TÜRKİYE-AB GÜNDEMİ: Doğu Akdeniz’deki Jeopolitik Gerilimin Anatomisi
Doğu Akdeniz’deki Jeopolitik Gerilimin Anatomisi
Türkiye ile Yunanistan arasında tırmanan gerginlik nedeniyle uluslararası kamuoyunun dikkati Doğu Akdeniz’e çevrilmiş durumda. İki NATO müttefiki arasında Ege Denizi’nde yıllardır devam etmekte olan deniz yetki alanlarının paylaşımı sorunu, şimdi de Doğu Akdeniz’e sirayet etti. 1999 yazında Ege’nin iki kıyısını sarsan ardışık depremler sonrasında hayata geçirilen “sismik diplomasi” ile Türkiye ve Yunanistan arasında bir yakınlaşma sürecine girilmesi ve istikşafi görüşmelerin başlaması umut verici gelişmeler olarak kayda geçse de, taraflar arasındaki sorunlar yumağının çözümü mümkün olamadı. Son on yıl içerisinde Doğu Akdeniz’de hidrokarbon kaynaklarının keşfedilmesi, deniz yetki alanlarının paylaşımı sorununu üst boyuta taşıyan bir gelişme oldu. Bölgede iç içe geçmiş farklı uyuşmazlıklar eksenindeki kırılmalar, sorunu daha da karmaşık hale getirmiş durumda. Düzensiz göç, Libya krizi, Suriye iç savaşı ve Kıbrıs meselesi eksenlerindeki fay hatları Akdeniz Havzası’ndaki dengeleri son derece hassas kılıyor. Fransa gibi bölge dışı aktörlerin de dahil olmasıyla Doğu Akdeniz’de artan askeri hareketlilikle birlikte, olası bir askeri kazanın NATO müttefikleri arasında sıcak çatışmanın fitilini ateşleyebileceği riski bugünlerde daha çok telaffuz edilir hale gelmiş durumda.

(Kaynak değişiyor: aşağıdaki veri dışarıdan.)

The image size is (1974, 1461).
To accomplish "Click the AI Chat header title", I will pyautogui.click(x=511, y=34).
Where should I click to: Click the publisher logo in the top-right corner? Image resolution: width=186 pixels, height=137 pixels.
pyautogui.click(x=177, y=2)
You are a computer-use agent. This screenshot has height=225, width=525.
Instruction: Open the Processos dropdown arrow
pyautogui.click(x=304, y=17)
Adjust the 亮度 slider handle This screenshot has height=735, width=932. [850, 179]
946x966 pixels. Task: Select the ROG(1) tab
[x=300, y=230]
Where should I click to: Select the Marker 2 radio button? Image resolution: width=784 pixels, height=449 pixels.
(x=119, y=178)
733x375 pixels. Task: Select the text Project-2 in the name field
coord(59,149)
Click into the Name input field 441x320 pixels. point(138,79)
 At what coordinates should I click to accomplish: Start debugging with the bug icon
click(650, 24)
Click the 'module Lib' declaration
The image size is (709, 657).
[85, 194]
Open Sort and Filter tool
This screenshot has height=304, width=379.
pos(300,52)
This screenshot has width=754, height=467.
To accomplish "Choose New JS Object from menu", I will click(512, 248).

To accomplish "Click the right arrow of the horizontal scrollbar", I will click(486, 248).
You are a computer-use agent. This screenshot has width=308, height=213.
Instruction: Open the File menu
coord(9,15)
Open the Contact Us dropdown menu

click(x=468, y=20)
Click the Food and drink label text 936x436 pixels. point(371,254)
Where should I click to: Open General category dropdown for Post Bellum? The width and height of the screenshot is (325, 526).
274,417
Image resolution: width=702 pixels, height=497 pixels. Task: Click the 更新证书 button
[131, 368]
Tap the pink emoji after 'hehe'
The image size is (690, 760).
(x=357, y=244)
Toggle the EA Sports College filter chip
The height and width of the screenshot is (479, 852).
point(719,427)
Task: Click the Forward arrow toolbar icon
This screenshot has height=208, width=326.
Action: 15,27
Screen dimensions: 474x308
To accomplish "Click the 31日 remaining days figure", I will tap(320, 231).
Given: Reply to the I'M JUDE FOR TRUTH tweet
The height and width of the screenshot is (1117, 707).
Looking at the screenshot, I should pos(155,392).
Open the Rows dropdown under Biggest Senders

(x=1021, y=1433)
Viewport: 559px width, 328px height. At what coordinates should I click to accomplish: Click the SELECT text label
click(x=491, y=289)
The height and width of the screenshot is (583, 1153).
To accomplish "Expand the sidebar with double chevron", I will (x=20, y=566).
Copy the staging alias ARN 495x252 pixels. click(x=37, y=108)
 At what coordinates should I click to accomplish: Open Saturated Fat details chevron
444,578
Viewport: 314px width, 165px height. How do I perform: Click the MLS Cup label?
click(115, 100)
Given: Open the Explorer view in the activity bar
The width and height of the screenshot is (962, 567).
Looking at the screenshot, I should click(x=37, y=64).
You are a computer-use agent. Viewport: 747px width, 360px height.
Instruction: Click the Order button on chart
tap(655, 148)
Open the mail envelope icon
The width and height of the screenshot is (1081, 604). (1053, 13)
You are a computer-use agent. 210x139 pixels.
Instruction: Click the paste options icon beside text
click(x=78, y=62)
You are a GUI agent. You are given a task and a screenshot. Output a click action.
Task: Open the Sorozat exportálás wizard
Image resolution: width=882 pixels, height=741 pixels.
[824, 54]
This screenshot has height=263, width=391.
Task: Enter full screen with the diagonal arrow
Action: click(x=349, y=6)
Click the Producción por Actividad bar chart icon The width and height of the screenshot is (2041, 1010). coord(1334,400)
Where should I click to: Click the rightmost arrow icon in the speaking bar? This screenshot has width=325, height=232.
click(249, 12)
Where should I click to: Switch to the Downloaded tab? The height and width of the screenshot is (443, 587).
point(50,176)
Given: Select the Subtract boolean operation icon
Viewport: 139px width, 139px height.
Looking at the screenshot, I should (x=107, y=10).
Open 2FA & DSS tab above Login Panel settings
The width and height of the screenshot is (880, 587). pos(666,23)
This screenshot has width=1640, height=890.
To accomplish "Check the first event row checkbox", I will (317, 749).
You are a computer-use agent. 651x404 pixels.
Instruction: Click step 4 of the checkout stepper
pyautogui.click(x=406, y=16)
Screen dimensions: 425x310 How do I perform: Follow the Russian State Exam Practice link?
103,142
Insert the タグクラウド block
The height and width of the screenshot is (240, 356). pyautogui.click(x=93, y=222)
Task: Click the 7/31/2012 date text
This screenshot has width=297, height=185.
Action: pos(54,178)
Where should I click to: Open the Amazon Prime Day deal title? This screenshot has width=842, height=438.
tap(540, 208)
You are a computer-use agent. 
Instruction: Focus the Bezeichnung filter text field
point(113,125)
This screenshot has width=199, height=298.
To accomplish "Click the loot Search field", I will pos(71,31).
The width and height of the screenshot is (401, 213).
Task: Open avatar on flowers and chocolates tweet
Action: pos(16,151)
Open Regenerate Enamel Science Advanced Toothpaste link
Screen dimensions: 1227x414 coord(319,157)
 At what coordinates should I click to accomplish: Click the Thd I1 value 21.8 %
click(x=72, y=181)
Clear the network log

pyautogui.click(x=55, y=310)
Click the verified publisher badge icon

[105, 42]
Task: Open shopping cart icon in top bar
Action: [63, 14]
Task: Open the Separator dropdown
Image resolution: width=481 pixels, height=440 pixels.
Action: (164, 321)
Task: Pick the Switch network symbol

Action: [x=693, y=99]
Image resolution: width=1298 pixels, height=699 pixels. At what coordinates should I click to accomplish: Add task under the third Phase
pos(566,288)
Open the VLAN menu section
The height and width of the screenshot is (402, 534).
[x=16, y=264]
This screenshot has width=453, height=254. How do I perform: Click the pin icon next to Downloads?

Doğu Akdeniz’in Değişen Jeopolitik Konumu
Son on yıl içerisinde Doğu Akdeniz’de kayda değer büyüklükte hidrokarbon rezervlerinin varlığının tespit edilmesi, enerji şirketlerinin iştahını kabartırken küresel aktörlerin bölgeye yönelik ilgisinin artmasına neden oldu. Mısır, İsrail ve Lübnan’ın kara suları ile Kıbrıs Adası açıklarında keşfedilen rezervlerin bölge ülkeleri arasında işbirliğini artıracak bir nimet olması beklenirken, bu kaynak Güney Kıbrıs Rum Yönetimi’nin (GKRY) tek yanlı hamleleri sonucunda kısa sürede bir gerginlik unsuruna dönüştü. GKRY’nin adadaki doğal kaynakların ortak sahibi konumundaki Kıbrıslı Türklerin haklarını hiçe sayarak; Mısır, Lübnan ve İsrail ile münhasır ekonomik bölge sınırlandırma anlaşmaları imzalaması, bunu takiben de uluslararası enerji şirketlerine bölgede arama ruhsatı vermesi tansiyonu artırdı. Bu adımlar karşısında Türkiye, KKTC ile bir kıta sahanlığı sınırlandırma anlaşması imzalama ve Türk Petrolleri Anonim Ortaklığına (TPAO) hidrokarbon arama ruhsatı verme yoluna gitti. KKTC’nin, adada kapsamlı çözüm bulununcaya kadar tüm faaliyetlerin durdurulması ya da kaynakların ortak bir komite tarafından yönetilmesini öngören teklifleri GKRY nezdinde kabul görmedi.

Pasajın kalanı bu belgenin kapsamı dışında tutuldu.